▶ **Passage provided**:
───

By Phuong Tran
Pittsburgh Post-Gazette.
Binh Vu is a pioneer in a business that is now synonymous with Vietnamese immigrants.
She operates a beauty salon and cosmetic nail business, B&T Salon & Spa, Downtown, employing as many as eight people at a time, and during the past 21 years, she has found herself becoming a Pittsburgher.
“This is a beautiful city with a great landscape,” she said in a recent interview. “People are friendly. There is less competition, and the income is steady.”
Ms. Vu is part of a 40-year-old tradition in America that began when the first Vietnamese immigrants arrived in California after the Vietnam War ended in 1973.
Some of the women in those families learned how to apply artificial nails as a way of helping support their families and then got a big boost from actress Tippi Hedren (star of “The Birds”), who volunteered as a relief worker and helped teach manicuring to Vietnamese women in one of California’s refugee camps.
Today, Nails magazine estimates that 45 percent of manicurists in the U.S. are of Vietnamese heritage, and they are so dominant that the magazine publishes a Vietnamese-language edition.
Ms. Vu’s journey to Pittsburgh began in 1979, when conflict broke out between Vietnam and China and the Communist government in Vietnam shut down many Chinese-owned businesses.
During the conflict, 250,000 Hoa people, the ethnic Chinese population of Vietnam, fled the country and sought refuge in China, Hong Kong and other Southeast Asian countries.

───

▶ **Dataset entries**:
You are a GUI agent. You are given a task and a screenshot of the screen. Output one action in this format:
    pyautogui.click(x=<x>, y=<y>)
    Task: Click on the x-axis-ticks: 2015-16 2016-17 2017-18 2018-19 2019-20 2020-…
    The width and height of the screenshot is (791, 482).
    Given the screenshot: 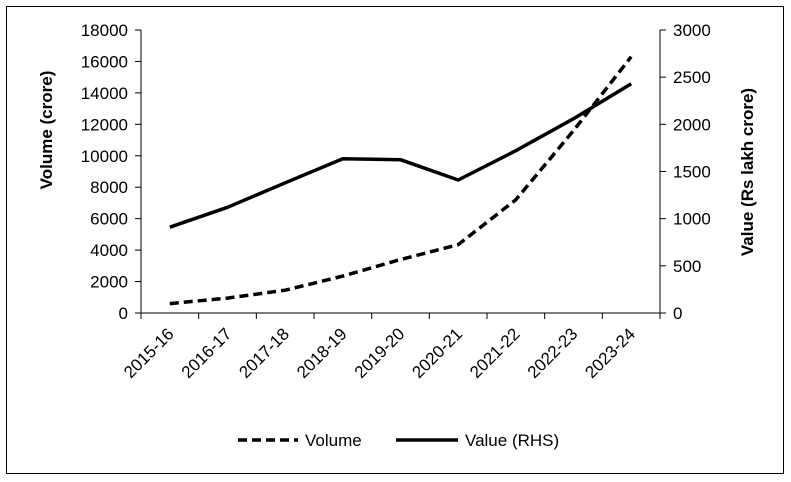 What is the action you would take?
    pyautogui.click(x=390, y=348)
    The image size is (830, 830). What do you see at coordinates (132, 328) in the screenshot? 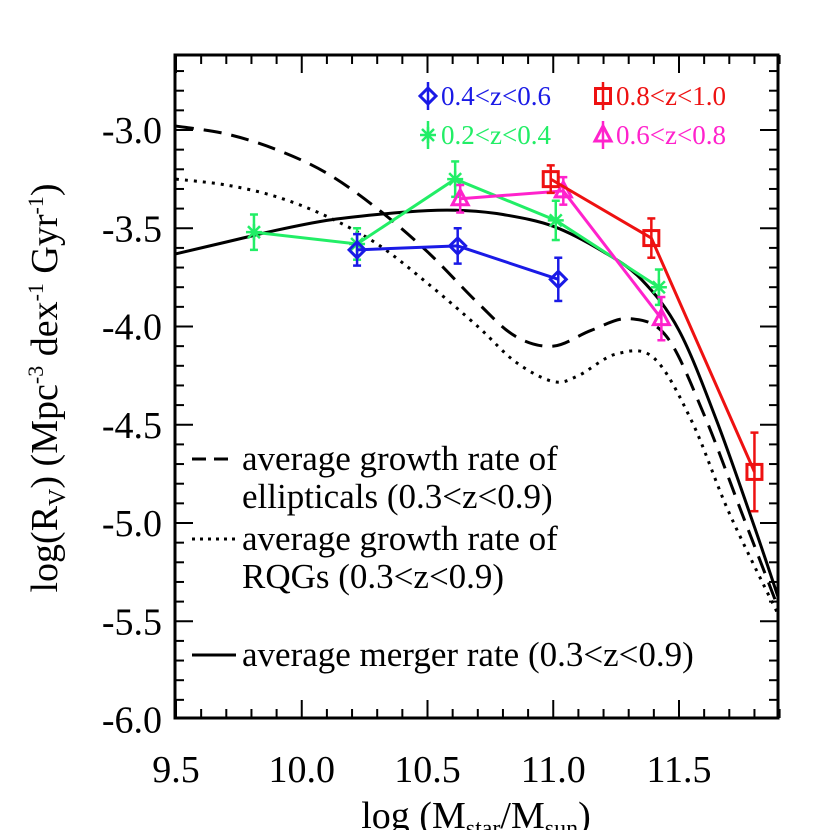
I see `y-tick-label: -4.0` at bounding box center [132, 328]. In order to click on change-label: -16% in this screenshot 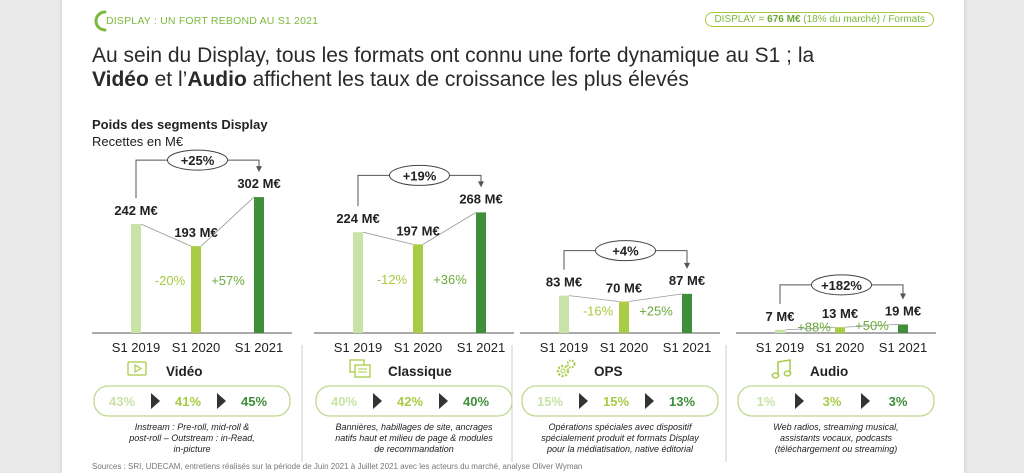, I will do `click(598, 312)`.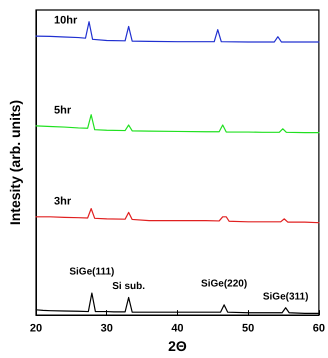  What do you see at coordinates (66, 20) in the screenshot?
I see `series-label: 10hr` at bounding box center [66, 20].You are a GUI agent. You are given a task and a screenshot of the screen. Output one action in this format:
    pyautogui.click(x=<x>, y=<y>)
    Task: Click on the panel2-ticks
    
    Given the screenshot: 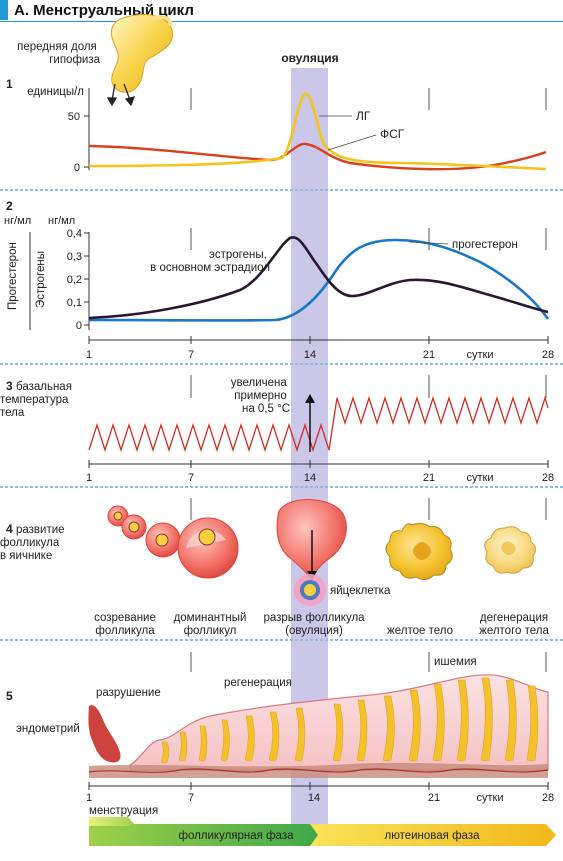 What is the action you would take?
    pyautogui.click(x=86, y=279)
     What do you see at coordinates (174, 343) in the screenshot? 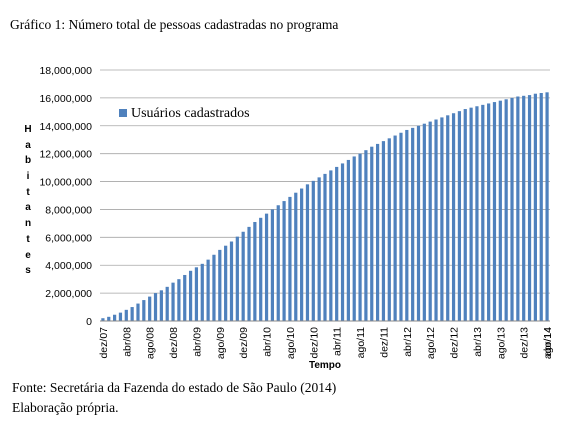
I see `x-tick-label: dez/08` at bounding box center [174, 343].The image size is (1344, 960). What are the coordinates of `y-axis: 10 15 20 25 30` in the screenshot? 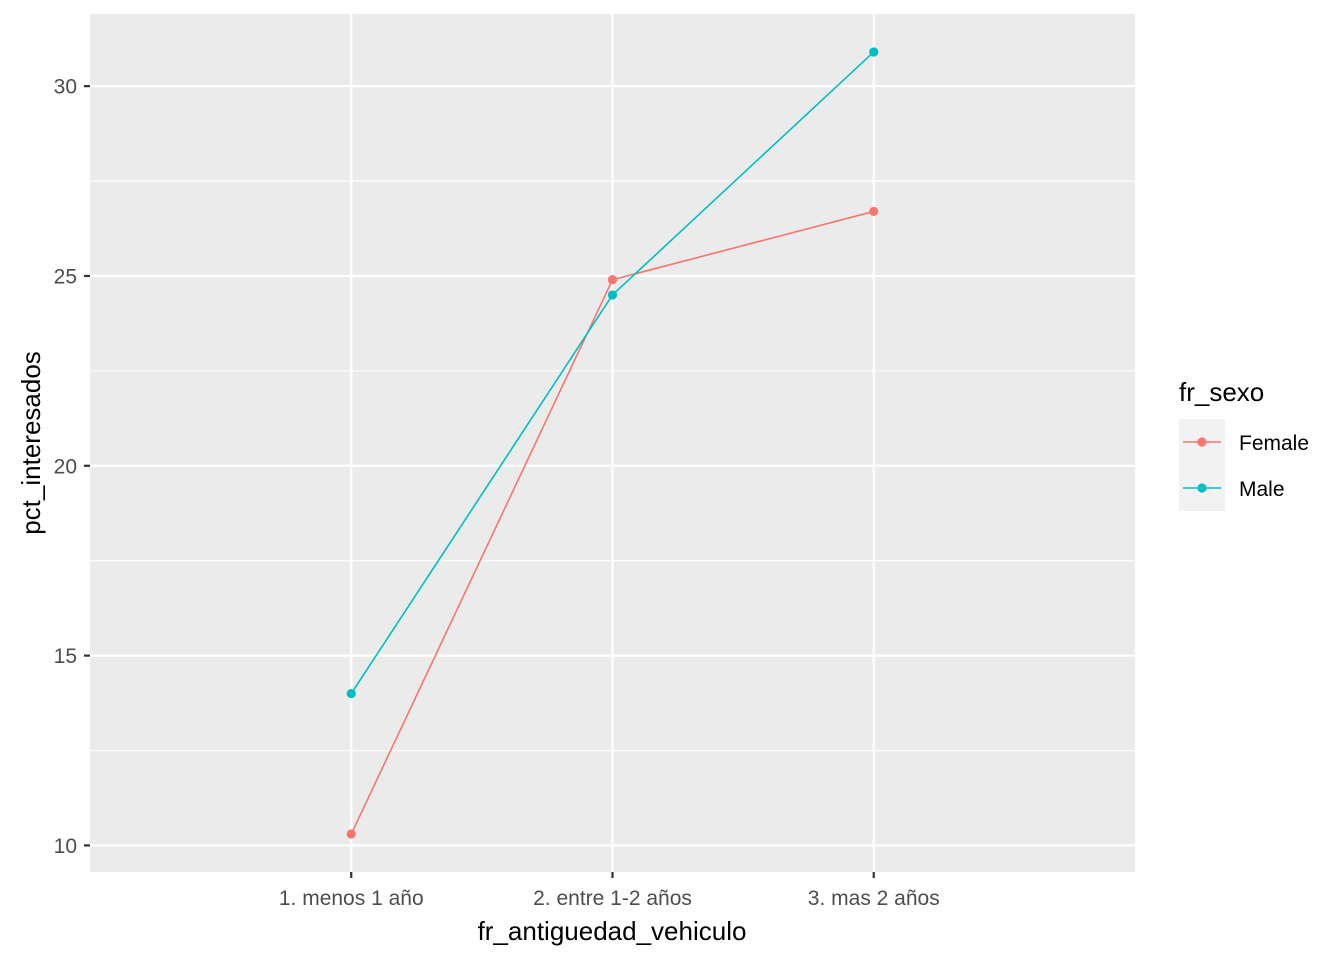 It's located at (72, 467).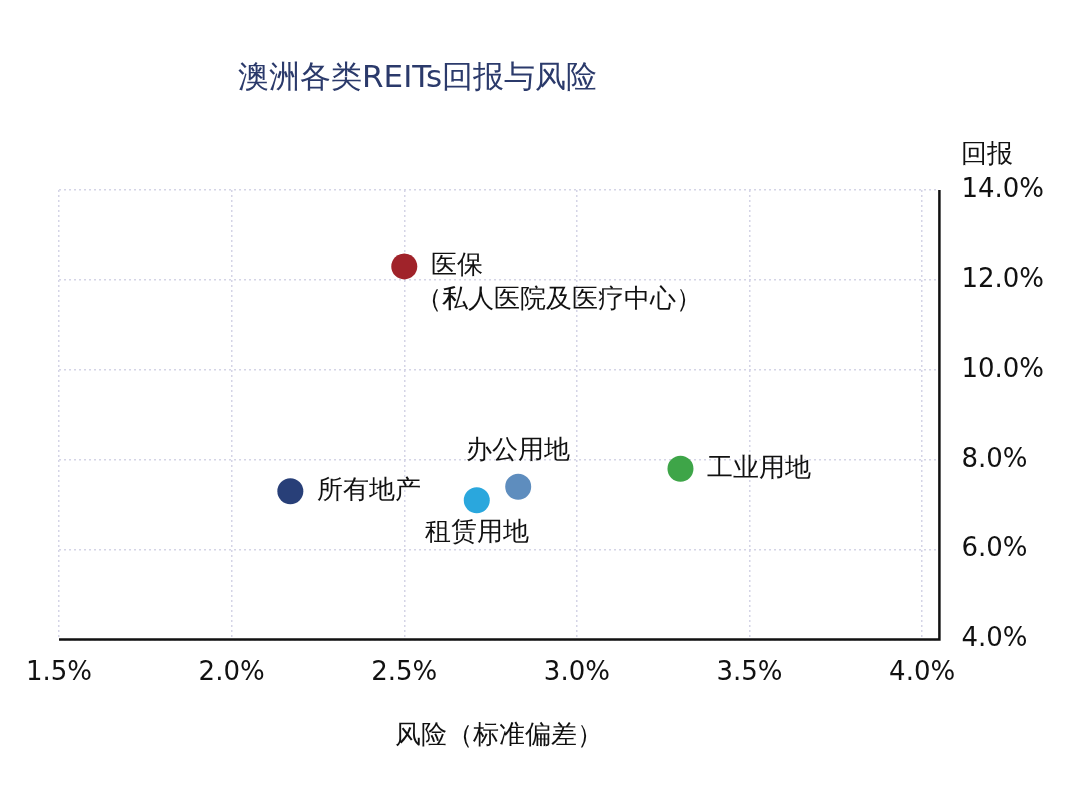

───

In the article about Binh Vu's salon, rewrite the paragraph beginning "Some of the women in those families" as a short bulleted list that keeps its main facts. You won't need the listing for this.

▶ **Output of the task**:
- Some women in the early immigrant families learned to apply artificial nails to help support their families.
- Actress Tippi Hedren, star of "The Birds," gave them a big boost.
- As a volunteer relief worker, she helped teach manicuring to Vietnamese women in a California refugee camp.